The final stanza brings the buried emotion and repressed sexuality to the fore. He begins with a description of her sleeping alone, a stairway above him, again implying that they are not sexually intimate. All of his love and longing for her surface in the final four lines as he imaginatively grasps at her soft, youthful image.

Forms and Devices

“The Farmer’s Bride” is a skillful rendering of the dramatic monologue. The farmer, who describes his wife’s actions, reveals more and more of his own feelings and failings until readers know his character and understand the reason for his wife’s behavior. The poem is as understated and evocative as its speaker, a fact that makes his revelations of love and strong sexual feelings, which are unrequited and unconsummated, truly poignant.

The unfolding revelation of the man and woman’s relationship during the monologue complicates what could be seen as a straightforward story of male oppression. Throughout, the husband reveals his inability to recognize his wife’s reaction to his patriarchal power, seen in his choice of her, his capturing and locking her in his house, and his defining her in terms of his own needs (“But what to me?”) and projecting his feelings onto her (“poor maid”).

However, his perceptive understanding of her fears and his refusal to force himself on her, together with his outburst of emotion at the end, make him sympathetic. The tensions in the poem between his obtuse conventionality and his unexpected tender patience and respect for her person create a multilayered, sympathetic character. Much of the power of the poem stems from his feelings of anger and frustration at being denied his wife’s affection and his realization of his part in it.

Imagery and similes are used as part of the dramatic irony. The farmer describes his wife in natural similes: “like a hare,” “like a mouse,” “as a leveret,” “as a young larch tree,” “as the first wild violets.” These similes idealize, diminish, and feminize the wife rather than individualize and humanize her. He never speaks her name. The similes show the reader that the farmer sees human beings and their emotions as part of the natural world. He sees love and sexuality as “natural” rather than as socially constructed, so it does not occur to him to cultivate these feelings in his wife.

Further irony is seen in the wife’s escape into nature in order to eschew social expectations. By communing only with animals, she is shunning “all things human.” The statement “I’ve hardly heard her speak at all” emphasizes the farmer’s bitterness at her decision not to communicate with him. She is asserting her own right to choose by positioning herself in nature in order to flee the society of men, and she is strong in this environment. She has authority with the animals; they look to her as children look to adults for assurance and care.

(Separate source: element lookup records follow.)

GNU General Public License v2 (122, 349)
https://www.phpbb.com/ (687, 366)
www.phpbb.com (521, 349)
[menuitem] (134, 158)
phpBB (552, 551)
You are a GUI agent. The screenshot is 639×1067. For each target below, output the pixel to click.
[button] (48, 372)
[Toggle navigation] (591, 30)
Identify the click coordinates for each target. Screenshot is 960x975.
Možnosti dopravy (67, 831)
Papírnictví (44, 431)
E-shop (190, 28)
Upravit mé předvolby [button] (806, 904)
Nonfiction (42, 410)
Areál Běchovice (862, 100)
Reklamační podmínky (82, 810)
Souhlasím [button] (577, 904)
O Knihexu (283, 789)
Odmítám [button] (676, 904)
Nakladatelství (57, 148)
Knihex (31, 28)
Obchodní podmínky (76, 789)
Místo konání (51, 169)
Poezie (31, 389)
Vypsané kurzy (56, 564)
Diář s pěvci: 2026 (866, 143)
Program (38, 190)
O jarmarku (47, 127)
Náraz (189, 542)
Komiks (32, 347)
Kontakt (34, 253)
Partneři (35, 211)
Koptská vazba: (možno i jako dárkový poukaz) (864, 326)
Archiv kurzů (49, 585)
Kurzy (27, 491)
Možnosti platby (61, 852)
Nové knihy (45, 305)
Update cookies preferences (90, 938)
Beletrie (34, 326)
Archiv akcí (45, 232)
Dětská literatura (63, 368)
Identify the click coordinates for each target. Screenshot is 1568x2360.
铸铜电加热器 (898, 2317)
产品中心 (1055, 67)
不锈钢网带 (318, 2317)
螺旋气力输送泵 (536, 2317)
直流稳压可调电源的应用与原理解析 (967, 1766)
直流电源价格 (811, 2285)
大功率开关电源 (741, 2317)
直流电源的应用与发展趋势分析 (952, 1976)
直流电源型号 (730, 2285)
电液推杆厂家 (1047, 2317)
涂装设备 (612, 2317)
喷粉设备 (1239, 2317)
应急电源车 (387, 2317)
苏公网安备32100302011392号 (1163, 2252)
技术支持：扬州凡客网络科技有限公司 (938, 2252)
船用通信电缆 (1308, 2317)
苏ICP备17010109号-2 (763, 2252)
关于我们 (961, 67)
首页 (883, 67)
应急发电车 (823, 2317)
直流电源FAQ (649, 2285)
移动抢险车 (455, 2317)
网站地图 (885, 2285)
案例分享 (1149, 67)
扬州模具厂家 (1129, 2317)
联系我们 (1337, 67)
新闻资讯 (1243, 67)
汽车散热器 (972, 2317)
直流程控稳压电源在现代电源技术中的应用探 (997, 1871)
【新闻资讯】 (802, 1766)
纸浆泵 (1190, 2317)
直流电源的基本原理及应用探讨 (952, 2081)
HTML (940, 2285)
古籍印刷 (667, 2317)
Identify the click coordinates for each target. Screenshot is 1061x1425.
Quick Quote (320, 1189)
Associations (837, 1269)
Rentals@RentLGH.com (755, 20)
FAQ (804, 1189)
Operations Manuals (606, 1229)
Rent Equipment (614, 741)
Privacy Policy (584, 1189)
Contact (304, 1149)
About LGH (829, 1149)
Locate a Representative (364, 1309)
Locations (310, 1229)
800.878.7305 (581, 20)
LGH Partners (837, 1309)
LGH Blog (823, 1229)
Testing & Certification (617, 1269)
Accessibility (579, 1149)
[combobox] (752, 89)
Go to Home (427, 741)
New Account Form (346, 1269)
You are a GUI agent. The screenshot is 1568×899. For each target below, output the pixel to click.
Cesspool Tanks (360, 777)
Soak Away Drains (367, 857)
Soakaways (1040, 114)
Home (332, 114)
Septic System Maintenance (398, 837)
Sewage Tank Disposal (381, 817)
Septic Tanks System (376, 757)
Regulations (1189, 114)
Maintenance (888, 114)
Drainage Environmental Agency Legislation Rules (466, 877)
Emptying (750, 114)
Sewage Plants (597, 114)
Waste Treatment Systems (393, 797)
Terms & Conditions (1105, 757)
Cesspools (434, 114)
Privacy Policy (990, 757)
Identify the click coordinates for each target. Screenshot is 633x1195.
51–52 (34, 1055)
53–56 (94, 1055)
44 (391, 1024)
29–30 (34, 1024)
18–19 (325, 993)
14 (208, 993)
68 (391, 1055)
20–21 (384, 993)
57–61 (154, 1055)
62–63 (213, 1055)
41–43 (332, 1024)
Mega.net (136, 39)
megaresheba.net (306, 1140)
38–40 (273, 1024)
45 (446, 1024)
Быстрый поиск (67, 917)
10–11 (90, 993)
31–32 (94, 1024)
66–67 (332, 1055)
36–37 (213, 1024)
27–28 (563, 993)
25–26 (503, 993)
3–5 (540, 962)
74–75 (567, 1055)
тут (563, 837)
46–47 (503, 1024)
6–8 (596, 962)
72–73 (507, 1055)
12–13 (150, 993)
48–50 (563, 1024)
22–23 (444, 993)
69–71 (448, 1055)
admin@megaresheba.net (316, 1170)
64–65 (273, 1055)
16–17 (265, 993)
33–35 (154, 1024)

The overall seasonal structure of the poem also shows the speaker’s view of essential human nature. The events are ordered by seasonal chronology: He chooses her in summer and marries her at harvest time. She runs away in the fall, and the distance between them grows as winter passes and they are alone in the house together. In the world in which he lives, it is as “natural” that women submit to being wives as it is that autumn brings the harvest and winter brings Christmas joy for children.

The melodic lines and beautiful natural images belie the uneducated diction and expected roughness of the taciturn, working-class, male farmer. They humanize and underscore the fears and frustrations and unhappiness he relates.